- 実施課題 -
- 1) 提示文に基づき、次の問いに答えてください。
(a) 脂肪族グリコールとして最初に挙げられているものは何ですか。
(b) 脂環族グリコールとして挙げられているものは何ですか。
(c) 3官能以上のアルコールとして最初に挙げられているものは何ですか。
- 2) 提示文の「TCD系ポリエステルを構成す」から「のアルコール等が挙げられる。」までを、「グリセリン」を「ソルビトール」に差し替えて書き直してください。

──────── 提示文

TCD系ポリエステルを構成するトリシクロデカンジメタノール以外のグリコール成分としては、エチレングリコール、1,2−プロパンジオール、1,3−プロパンジオール、1,4−ブタンジオール、2−メチル−1,3−プロパンジオール、1,5−ペンタンジオール、1,6−ヘキサンジオール、ネオペンチルグリコール、3−メチル−1,5−ペンタンジオール、1,9−ノナンジオール、2−エチル−2−ブチルプロパンジオール等の脂肪族グリコール、1,4−シクロヘキサンジメタノール、1,3−シクロブタンジメタノール等の脂環族グリコール、グリセリン、トリメチロールエタン、トリメチロールプロパン、ペンタエリスリトール等の3官能以上のアルコール等が挙げられる。

────────────────
──────── データ

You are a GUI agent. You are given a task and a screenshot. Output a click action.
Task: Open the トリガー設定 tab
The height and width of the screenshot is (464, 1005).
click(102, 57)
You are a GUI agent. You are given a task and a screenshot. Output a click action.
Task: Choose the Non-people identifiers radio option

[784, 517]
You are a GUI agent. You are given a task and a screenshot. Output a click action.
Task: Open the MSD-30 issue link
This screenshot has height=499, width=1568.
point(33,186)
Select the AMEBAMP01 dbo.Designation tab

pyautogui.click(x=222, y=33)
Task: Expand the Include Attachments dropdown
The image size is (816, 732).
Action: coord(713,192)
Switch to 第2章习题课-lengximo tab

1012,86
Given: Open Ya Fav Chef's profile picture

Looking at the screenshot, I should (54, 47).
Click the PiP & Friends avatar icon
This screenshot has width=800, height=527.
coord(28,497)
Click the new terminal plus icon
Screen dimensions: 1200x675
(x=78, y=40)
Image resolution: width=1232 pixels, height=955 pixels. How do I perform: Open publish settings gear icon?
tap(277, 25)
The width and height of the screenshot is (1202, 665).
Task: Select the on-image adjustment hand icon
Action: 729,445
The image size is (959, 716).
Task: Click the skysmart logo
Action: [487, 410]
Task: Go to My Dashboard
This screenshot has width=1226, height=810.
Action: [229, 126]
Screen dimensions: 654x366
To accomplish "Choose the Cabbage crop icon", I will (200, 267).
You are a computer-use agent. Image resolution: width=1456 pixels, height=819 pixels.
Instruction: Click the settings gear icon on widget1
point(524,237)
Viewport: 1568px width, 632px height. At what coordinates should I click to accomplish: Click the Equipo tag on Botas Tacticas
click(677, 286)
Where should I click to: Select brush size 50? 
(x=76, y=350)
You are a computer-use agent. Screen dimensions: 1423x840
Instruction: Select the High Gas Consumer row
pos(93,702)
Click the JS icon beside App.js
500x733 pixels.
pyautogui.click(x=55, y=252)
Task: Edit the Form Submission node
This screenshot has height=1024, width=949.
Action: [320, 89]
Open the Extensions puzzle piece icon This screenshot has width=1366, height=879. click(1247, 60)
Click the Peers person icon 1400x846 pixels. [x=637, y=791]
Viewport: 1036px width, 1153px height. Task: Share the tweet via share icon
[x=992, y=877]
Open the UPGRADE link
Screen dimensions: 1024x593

────────────────

- 解答一覧 -
- 1)
(a) エチレングリコール
(b) 1,4−シクロヘキサンジメタノール、1,3−シクロブタンジメタノール
(c) グリセリン

- 2)
TCD系ポリエステルを構成するトリシクロデカンジメタノール以外のグリコール成分としては、エチレングリコール、1,2−プロパンジオール、1,3−プロパンジオール、1,4−ブタンジオール、2−メチル−1,3−プロパンジオール、1,5−ペンタンジオール、1,6−ヘキサンジオール、ネオペンチルグリコール、3−メチル−1,5−ペンタンジオール、1,9−ノナンジオール、2−エチル−2−ブチルプロパンジオール等の脂肪族グリコール、1,4−シクロヘキサンジメタノール、1,3−シクロブタンジメタノール等の脂環族グリコール、ソルビトール、トリメチロールエタン、トリメチロールプロパン、ペンタエリスリトール等の3官能以上のアルコール等が挙げられる。